Booker T. Washington (April 5th, 1856-November 14th, 1915) was a prominent force in the African-American community and was an educator and an author.
Booker T. Washington was actually born of mixed decent, with a white father, whom he never knew, and a slave mother, who would later be “freed” in 1863 due to the Emancipation Proclamation. After the Civil War ended in 1865, he moved to West Virginia to work in the coal mines. After some time, he attended Hampton University and then Wayland Seminary to become an instructor. In 1881he became the first president of the new normal school of Hampton University, Tuskegee University in Alabama, and stayed there the rest of his life.
On September 18th, 1895, Washington gave what many consider to be one of the most influential speeches in American history, entitled the Atlanta Compromise in Atlanta, Georgia. The speech was given in front of a predominately white audience and was on the topic of race relations. In his speech, he gave a call to blacks to join the work force in the South because, he says, the South is where blacks were given a chance opposed to the North. He then goes on to tell the whites that they should hire the some eight million blacks in the country instead of relying on the some one million immigrants a year. However, Washington goes on and endorses segregation, saying that whites and blacks could exist as separate figures of hand.

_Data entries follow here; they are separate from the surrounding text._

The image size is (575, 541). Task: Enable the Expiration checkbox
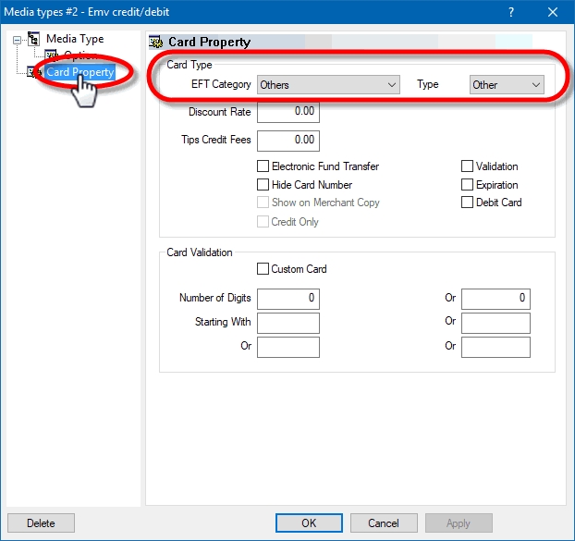(468, 185)
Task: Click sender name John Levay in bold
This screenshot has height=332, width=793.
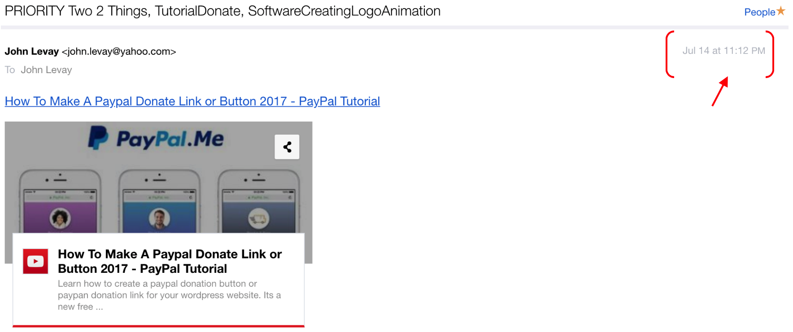Action: coord(31,51)
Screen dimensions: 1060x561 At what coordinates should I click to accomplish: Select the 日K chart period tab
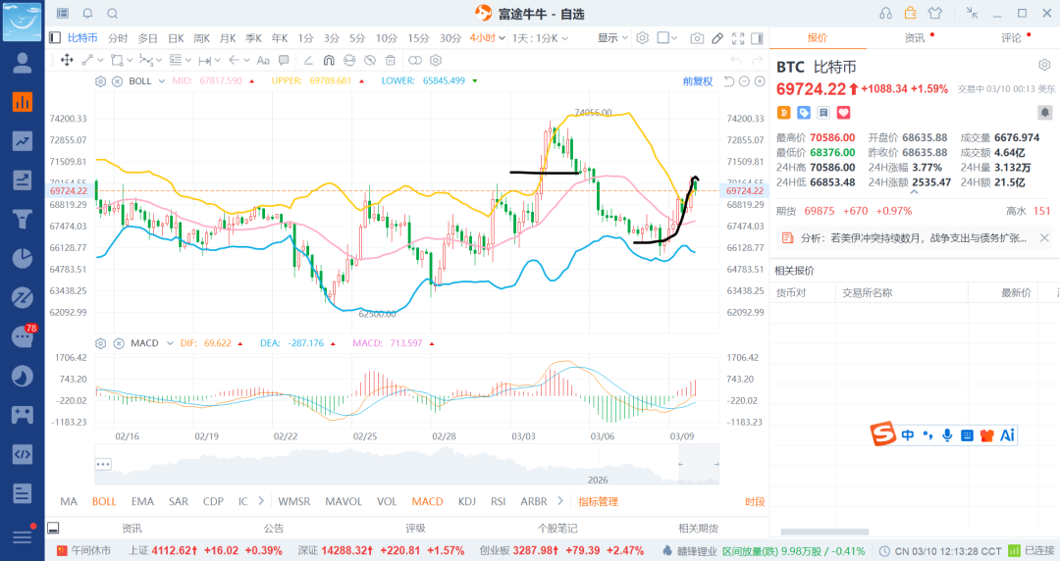point(176,38)
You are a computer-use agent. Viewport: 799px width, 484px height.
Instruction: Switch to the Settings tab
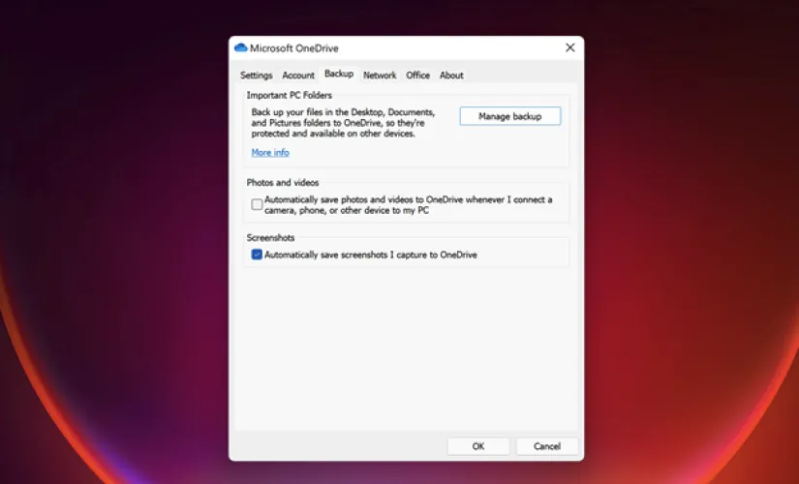257,76
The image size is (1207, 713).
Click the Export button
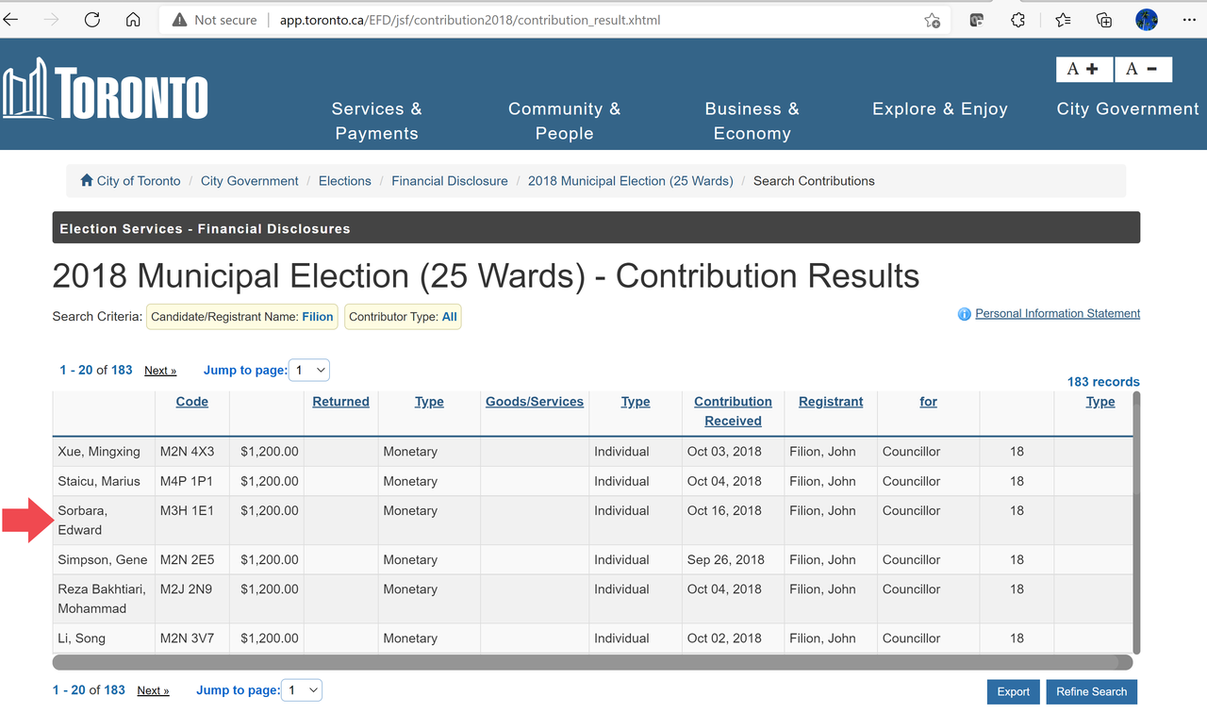[1013, 691]
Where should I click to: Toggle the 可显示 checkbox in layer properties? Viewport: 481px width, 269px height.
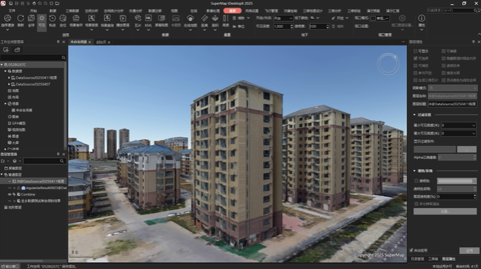tap(415, 51)

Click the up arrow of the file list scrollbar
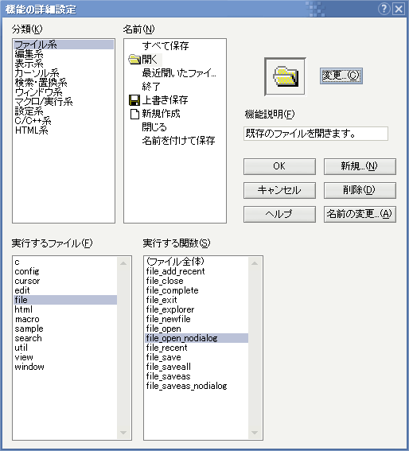point(123,263)
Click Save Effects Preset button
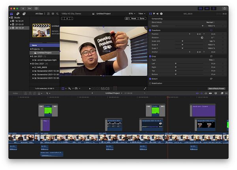237x170 pixels. [x=216, y=88]

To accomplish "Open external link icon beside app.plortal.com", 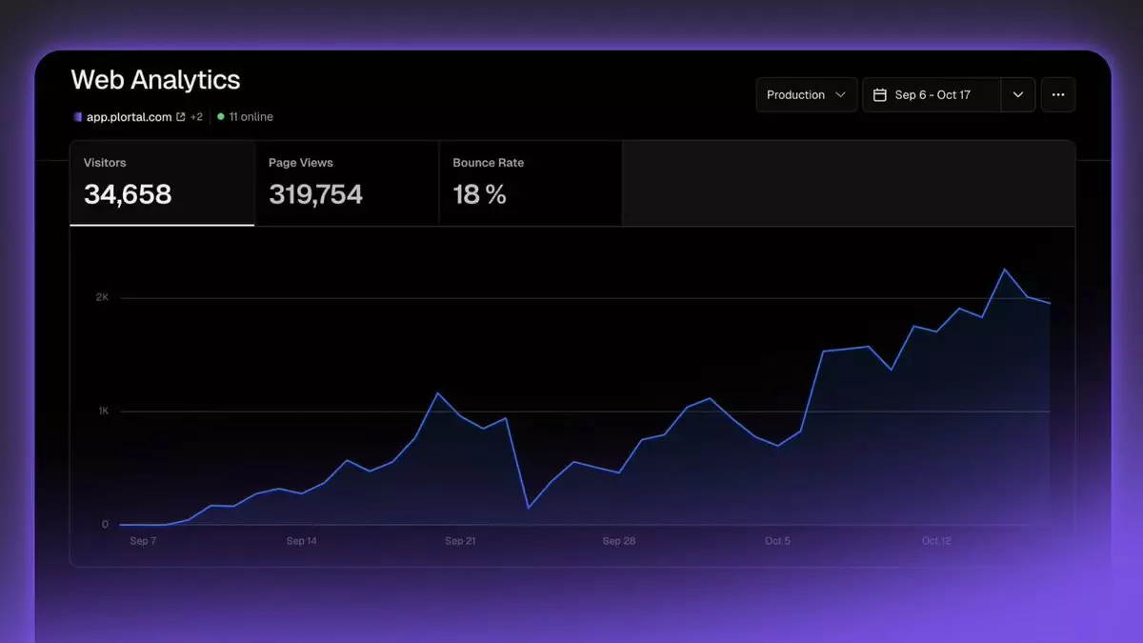I will [181, 117].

The white audience gave thunerous applause at the end of the speech, of course, because Washington, a prominent figure in black America, was endorsing segregation. The black community, however, saw this as a false representation. One of Washington’s biggest critics was W.E.B. DuBois. He said that Washington’s speech was encouraging the whites to hold on to the thought of the old guard, making blacks inferior. He believed that if Washington had not given his speech, Plessy V. Ferguson would not have ended with a decision for separate but equal.
Booker T. Washington died on November 14th, 1915 at the age of 59 at what was believed to have been due to arteriosclerosis. In 2006, permission was given to examine his medical records, which showed that he had died to hypertension and a blood pressure more than twice the normal blood pressure. However, he still lives on through his writings and through people’s research.